Layer 1 — automated checks (free, instant)

Software is great at catching mechanical errors a human eye glazes over. A good automated QA pass (tools like Xbench, or the checks built into a TMS) catches:

  • Missing or altered placeholders and tags ({name}, %s, HTML)
  • Numbers and dates that changed between source and target
  • Terminology that ignores the glossary
  • Untranslated segments, double spaces, inconsistent translations
  • Length overruns against UI limits

Run this on every batch. It's cheap, repeatable, and removes the noise so humans can focus on judgment, not janitorial work.

Layer 2 — in-context review

Text that's correct in a spreadsheet can be wrong on screen: a label that fits the box in English overflows in German; a string that's a verb in context was translated as a noun. Reviewing translations where they actually appear — in a preview, a staging build, or the real layout — catches what no out-of-context check can.

Layer 3 — native linguistic QA (LQA)

A qualified native speaker reads for the things only a human notices: tone, naturalness, cultural fit, register, the honorific level that's technically correct but socially off. This is where "accurate" becomes "actually sounds like us". For Asian languages especially, this layer is non-negotiable.

Automated checks find what's broken. Humans find what's merely correct — and make it good.

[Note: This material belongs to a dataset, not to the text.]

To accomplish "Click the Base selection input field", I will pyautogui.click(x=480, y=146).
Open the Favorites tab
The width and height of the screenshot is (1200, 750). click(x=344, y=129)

Layer 4 — sign-off and feedback loop

Every error caught should teach the system. Feed confirmed issues back into the glossary, the style guide and the TM so the same mistake can't recur. A QA pipeline that doesn't learn just finds the same bug forever; one that does gets quieter every cycle.

How to phase it in

You don't need all four layers on day one. Start with automated checks (biggest catch for least effort), add in-context review for anything user-facing, and bring in native LQA for your highest-visibility content and markets. Then close the loop so each pass makes the next one cleaner.

The short version

Layer your QA: machines for the mechanical, humans for the meaningful, and a feedback loop so nothing recurs. Quality stops being a launch-day gamble and becomes a property of the pipeline.